There’s no doubt that tattooing has become more individualistic in recent years – with Instagram causing a shift in focus from tattoo collectors to the personal styles of each artist. In light of this, Ray feels that blast-overs are a good way of re-introducing cohesion at a time when people’s tattoo collections are becoming more aesthetically diverse.
“For people who want to collect pieces while also curating or collaging those works into something larger and special for their body, blast-overs are a great way to work towards something wonderful and cohesive without committing to an aesthetic or one artist’s vision,” they say. Blansett feels this way about the work on his own body, insisting that he “has one tattoo”. “I don’t want to have all of these borders between my pieces. I want everything to flow and feel a little muddy,” he explains.
But what of the artists whose work is being blasted over, many of whom never agreed to their work being recontextualised in such a confrontational way? Do they have the right to exercise ownership over the art they’ve made? As far as Blansett is concerned, “No – once the tattoo is on your skin, it’s your tattoo and you can do whatever the fuck you want with it”.

However true this may be, it doesn’t stop the old guard feeling affronted. Traditional artists are prone to thinking rigidly about tattoo styles and placements at the best of times, let alone when work they’ve made risks being scribbled over. Pang has little patience for this line of thought: “Whether you like it or not, you are tattooing a person, who’s going to age, and going to get other tattoos around, or – heaven forbid – over your work. It’s an uphill battle to start taking offense to that.”

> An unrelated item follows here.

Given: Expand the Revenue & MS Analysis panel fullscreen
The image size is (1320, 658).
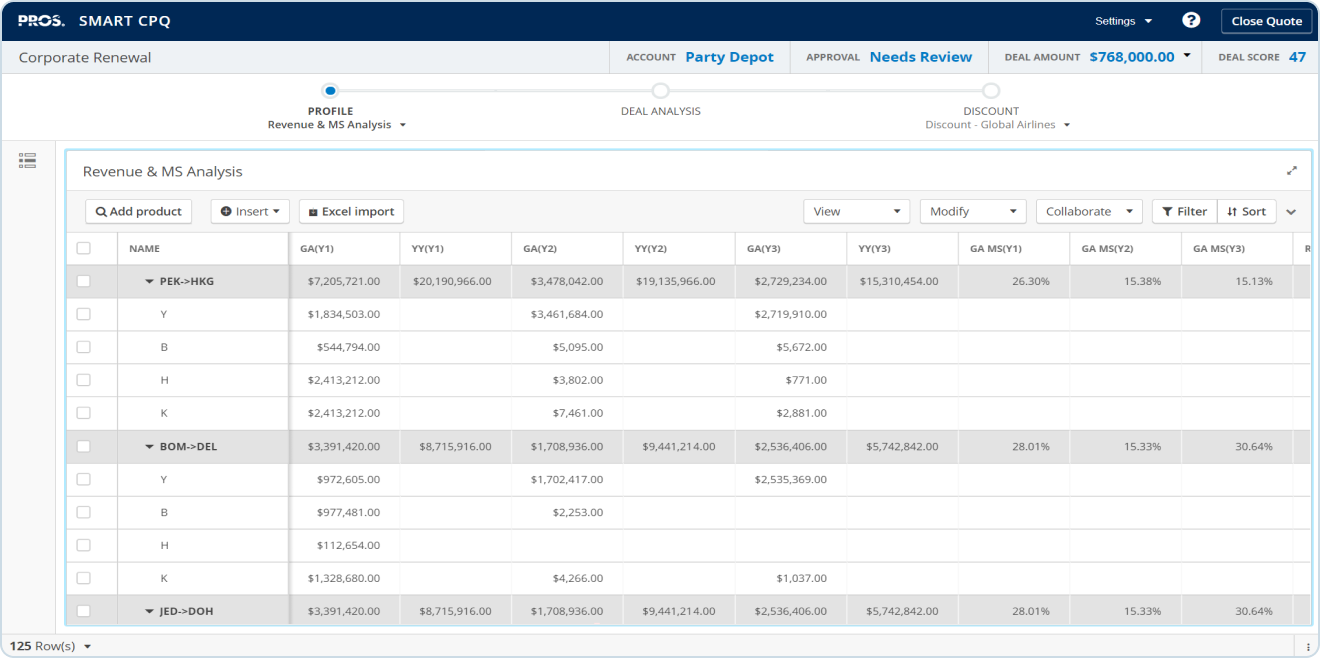Looking at the screenshot, I should tap(1291, 171).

The question of ownership is a prescient one for Pang, who sees blast-over work as a way of fighting back against an increasingly capitalist and individualistic tattoo culture. “Now there’s more emphasis on the personal styles of every given artist that a collector is tattooed by, artists are more sensitive to being copied, which problematises the flow of ideas,” they say. “But blast-overs are a maximalist way to visually bring together the disparate tattoos in a collection, taking the aesthetic attention and putting it back onto the collector.”
All tattoos necessarily change the bodies on which they’re made, but with a blast-over, change itself is the subject matter. And where cover-ups seek to disguise that change, blast-overs make it a spectacle. They put the free will of the tattooed person front and centre, and offer them a space where their bodily autonomy is paramount. Or as Caleb puts it, blast-overs are a way of telling the world that “This is my tattoo space. I am the captain now. I am doing something different, and I am doing something new, and I want you to hate it.”